## DATA EXTRACT
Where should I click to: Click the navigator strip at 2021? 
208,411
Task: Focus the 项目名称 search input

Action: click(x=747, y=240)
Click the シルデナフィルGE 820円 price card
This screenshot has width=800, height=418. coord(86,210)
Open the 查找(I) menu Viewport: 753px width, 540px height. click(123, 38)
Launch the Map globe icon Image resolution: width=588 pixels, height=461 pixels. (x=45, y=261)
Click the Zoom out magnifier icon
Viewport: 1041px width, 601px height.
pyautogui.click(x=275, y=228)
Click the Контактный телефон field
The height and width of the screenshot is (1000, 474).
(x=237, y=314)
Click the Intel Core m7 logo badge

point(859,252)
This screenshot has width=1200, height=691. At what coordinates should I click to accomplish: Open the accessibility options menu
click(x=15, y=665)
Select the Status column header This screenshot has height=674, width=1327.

## WHAT YOU ARE ASKED TO DO
Retype the data exactly as given.

## RESULT OF THIS EXERCISE
Where should I click to: Click the navigator strip at 2021? 
208,411
Task: Focus the 项目名称 search input

Action: click(x=747, y=240)
Click the シルデナフィルGE 820円 price card
This screenshot has width=800, height=418. coord(86,210)
Open the 查找(I) menu Viewport: 753px width, 540px height. click(123, 38)
Launch the Map globe icon Image resolution: width=588 pixels, height=461 pixels. (x=45, y=261)
Click the Zoom out magnifier icon
Viewport: 1041px width, 601px height.
pyautogui.click(x=275, y=228)
Click the Контактный телефон field
The height and width of the screenshot is (1000, 474).
(x=237, y=314)
Click the Intel Core m7 logo badge

point(859,252)
This screenshot has width=1200, height=691. At what coordinates should I click to accomplish: Open the accessibility options menu
click(x=15, y=665)
Select the Status column header This screenshot has height=674, width=1327.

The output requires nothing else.